In conclusion, we have investigated the stability of g-C₁₂N₇H₃ through phonon dispersion relations and MD simulations. The X-ray diffraction spectra, which can be regarded as fingerprints to identify the g-C₁₂N₇H₃ from other graphitic carbon nitride materials, have been simulated. Using first-principles calculations, we have systematically studied the electronic structure, band edge alignment, and optical properties for the g-C₁₂N₇H₃. The results demonstrated that g-C₁₂N₇H₃ is a new organocatalyst material for water splitting. In order to enhance the photocatalytic efficiency, we provided four strategies, i.e., multilayer stacking, raising N atoms, forming g-C₉N₁₀/g-C₁₂N₇H₃ heterojunction, forming graphene/g-C₁₂N₇H₃ heterojunction. Our theoretical results will encourage experimental finding of 2D metal-free organic materials as visible light photocatalysts. More importantly, we propose an effective strategy- forming heterojunction, which can improve the electron-hole separation. Our strategies will further promote the development of metal-free organic photocatalyst.

Methods

Our first-principles calculations were performed within the framework of density-functional theory (DFT), which is implemented in the Vienna ab initio simulation package known as VASP^58,59,60. The electron-electron interactions were treated using a generalized gradient approximation (GGA) in form of Perdew-Burke-Ernzerhof (PBE) for the exchange-correlation function⁶¹. The energy cutoff employed for plane-wave expansion of electron wavefunctions was set to 600 eV. The electron-ion interactions were described by projector-augmented-wave (PAW) potentials^62,63. Four electrons for carbon (2s²2p²), five electrons for nitrogen (2s²2p³) and one electron for hydrogen (1s¹) were treated as valence electrons. The supercells were repeated periodically on the x-y plane while a vacuum region of 15 Å was applied along the z-direction to avoid mirror interactions between neighboring images. The BZ integration was sampled on a grid of 7 × 7 × 1k-points. Structural optimizations were carried out using a conjugate gradient (CG) method until the remaining force on each atom was less than 0.001 eV/Å.

The X-ray diffraction (XRD) spectra were calculated according to the Bragg equation^64,65. The expression of Bragg equation is 2d sinθ = nλ, where λ is the wavelength of X ray, and n is for any positive integer, also known as the diffraction series. In the calculation of the energy band, a more accurate Heyd–Scuseria–Ernzerhof (HSE) screened potential method²⁹ was used. Van der Waals correction of the Grimme’s D2 scheme⁶⁶ was considered to compute the non-covalent interaction of multilayer CTFs.
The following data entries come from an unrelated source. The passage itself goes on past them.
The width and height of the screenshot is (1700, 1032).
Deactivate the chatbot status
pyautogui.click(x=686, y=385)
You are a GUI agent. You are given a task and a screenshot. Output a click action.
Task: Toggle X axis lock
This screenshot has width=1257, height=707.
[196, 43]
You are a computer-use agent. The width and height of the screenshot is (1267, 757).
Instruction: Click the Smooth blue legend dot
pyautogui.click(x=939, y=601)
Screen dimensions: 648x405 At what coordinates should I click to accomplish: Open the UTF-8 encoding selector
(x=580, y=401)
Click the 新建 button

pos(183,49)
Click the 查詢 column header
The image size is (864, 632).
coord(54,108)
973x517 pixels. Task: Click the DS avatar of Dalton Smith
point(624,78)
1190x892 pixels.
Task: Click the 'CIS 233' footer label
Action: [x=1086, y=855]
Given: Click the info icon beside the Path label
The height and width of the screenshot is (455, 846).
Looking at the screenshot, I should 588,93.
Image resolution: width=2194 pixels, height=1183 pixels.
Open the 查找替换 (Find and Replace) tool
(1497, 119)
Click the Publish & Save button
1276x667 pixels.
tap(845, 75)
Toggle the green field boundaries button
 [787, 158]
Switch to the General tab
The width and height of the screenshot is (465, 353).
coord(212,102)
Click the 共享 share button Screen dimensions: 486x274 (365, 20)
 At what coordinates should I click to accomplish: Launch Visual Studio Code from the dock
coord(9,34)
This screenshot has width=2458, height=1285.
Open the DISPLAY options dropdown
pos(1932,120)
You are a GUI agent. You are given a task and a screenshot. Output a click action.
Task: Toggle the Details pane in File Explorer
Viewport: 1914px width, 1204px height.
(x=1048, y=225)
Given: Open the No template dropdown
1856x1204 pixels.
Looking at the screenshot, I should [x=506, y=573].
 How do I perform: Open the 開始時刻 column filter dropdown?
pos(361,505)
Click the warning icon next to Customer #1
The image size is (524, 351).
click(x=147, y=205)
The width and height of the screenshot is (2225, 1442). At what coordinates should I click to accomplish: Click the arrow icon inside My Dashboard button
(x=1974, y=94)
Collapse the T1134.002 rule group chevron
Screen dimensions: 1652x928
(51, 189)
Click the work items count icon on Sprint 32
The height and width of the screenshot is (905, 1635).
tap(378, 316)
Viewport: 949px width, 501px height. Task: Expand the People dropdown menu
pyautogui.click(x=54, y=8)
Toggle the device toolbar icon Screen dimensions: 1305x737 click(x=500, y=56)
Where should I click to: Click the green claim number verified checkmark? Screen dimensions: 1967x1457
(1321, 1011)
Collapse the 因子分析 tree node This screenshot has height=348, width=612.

The work function was calculated by: φ = V(∞) − E_F, where V(∞) and E_F are the electrostatic potential in a vacuum region far from the neutral surface and the Fermi energy of the neutral surface system, respectively⁶⁷. The vacuum level was taken as the reference in the calculations of band alignment. Using the Kramers–Kronig dispersion relation⁶⁸, the optical absorption spectras were calculated from the imaginary part of the dielectric function.